Exercise aim
Find the word "computer" in the listing below, then return every line it appears in.

Supplied information

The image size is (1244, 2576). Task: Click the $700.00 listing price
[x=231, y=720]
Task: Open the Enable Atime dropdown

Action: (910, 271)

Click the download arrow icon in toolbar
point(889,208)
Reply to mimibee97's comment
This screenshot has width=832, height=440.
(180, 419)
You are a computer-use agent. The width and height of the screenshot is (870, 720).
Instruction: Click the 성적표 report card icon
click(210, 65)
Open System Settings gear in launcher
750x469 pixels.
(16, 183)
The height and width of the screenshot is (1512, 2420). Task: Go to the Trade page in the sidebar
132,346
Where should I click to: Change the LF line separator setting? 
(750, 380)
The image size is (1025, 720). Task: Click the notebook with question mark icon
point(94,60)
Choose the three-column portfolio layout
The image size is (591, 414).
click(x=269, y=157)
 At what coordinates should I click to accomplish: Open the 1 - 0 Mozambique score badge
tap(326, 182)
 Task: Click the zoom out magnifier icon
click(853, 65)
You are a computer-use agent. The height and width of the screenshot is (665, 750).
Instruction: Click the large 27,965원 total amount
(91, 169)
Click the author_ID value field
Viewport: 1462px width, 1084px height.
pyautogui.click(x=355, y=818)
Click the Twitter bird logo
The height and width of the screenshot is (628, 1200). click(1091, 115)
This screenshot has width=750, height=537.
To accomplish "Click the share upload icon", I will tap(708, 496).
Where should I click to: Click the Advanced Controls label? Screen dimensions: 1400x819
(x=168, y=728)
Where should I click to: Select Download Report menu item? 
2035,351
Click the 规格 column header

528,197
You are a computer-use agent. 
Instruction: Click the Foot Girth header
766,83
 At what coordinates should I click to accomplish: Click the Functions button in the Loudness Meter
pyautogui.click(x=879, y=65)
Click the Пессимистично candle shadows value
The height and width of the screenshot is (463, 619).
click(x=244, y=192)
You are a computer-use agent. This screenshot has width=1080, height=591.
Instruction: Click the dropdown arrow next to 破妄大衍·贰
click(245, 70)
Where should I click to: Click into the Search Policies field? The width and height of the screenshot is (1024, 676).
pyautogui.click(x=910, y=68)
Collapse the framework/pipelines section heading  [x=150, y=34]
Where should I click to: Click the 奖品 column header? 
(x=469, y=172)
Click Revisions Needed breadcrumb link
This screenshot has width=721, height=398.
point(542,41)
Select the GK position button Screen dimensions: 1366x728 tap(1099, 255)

Response below
You are a computer-use agent. The width and height of the screenshot is (870, 720).
You are a computer-use agent. The height and width of the screenshot is (665, 750).
You are a computer-use agent. 
You are a computer-use agent. This screenshot has width=1080, height=591.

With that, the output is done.